----- INPUT RECORDS -----
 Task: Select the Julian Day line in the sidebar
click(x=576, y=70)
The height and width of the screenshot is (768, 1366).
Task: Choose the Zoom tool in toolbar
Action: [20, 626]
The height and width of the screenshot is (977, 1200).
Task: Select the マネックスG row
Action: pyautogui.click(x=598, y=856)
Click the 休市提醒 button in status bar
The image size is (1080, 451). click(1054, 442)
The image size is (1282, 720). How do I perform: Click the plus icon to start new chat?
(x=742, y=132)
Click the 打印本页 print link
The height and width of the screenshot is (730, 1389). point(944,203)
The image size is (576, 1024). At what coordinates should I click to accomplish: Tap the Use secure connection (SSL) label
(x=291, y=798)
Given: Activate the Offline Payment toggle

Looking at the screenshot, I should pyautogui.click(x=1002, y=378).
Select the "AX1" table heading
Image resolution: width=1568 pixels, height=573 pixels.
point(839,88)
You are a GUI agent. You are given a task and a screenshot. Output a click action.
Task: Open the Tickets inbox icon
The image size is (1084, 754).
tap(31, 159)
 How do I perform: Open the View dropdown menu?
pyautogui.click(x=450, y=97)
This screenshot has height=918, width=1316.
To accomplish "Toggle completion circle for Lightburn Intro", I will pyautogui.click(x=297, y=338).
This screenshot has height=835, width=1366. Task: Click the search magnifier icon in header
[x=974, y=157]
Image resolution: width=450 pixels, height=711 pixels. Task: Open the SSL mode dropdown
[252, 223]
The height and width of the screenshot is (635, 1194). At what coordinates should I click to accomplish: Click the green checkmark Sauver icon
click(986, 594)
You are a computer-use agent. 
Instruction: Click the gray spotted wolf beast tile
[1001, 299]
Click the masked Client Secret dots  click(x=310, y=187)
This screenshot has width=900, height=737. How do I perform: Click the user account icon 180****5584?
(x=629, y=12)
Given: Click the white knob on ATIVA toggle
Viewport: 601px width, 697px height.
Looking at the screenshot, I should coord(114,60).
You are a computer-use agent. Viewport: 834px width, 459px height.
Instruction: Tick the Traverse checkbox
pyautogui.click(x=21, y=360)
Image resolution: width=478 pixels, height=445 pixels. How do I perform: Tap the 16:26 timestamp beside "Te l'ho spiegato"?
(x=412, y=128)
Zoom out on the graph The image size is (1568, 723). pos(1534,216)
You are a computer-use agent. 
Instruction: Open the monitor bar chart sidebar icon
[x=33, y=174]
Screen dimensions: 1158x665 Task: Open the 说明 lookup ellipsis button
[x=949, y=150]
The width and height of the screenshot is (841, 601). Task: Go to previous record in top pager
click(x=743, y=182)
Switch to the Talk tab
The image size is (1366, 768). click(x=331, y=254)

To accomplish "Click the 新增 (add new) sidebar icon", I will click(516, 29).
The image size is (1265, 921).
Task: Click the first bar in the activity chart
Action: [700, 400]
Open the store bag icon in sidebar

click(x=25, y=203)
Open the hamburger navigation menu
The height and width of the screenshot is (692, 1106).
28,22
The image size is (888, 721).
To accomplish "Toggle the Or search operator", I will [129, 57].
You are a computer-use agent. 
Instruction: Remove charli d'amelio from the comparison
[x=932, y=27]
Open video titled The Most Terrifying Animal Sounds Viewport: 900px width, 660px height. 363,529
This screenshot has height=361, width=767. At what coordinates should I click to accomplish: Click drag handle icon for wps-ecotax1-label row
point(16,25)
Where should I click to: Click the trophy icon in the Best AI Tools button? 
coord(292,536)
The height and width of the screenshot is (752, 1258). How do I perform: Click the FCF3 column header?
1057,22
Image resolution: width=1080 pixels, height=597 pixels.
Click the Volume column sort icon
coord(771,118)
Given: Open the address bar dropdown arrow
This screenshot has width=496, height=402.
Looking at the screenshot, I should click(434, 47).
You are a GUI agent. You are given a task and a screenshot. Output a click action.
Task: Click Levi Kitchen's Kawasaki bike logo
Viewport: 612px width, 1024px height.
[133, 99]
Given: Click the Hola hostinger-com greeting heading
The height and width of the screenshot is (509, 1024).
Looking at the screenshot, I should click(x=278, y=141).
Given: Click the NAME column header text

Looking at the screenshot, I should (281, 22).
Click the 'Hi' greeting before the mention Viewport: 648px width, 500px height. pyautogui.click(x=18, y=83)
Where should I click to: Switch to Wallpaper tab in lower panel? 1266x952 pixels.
-----
GOAL OF THE EXERCISE:
Scan the data above and copy every line with "greeting" in it.

EXERCISE RESPONSE:
Given: Click the Hola hostinger-com greeting heading
Click the 'Hi' greeting before the mention Viewport: 648px width, 500px height. pyautogui.click(x=18, y=83)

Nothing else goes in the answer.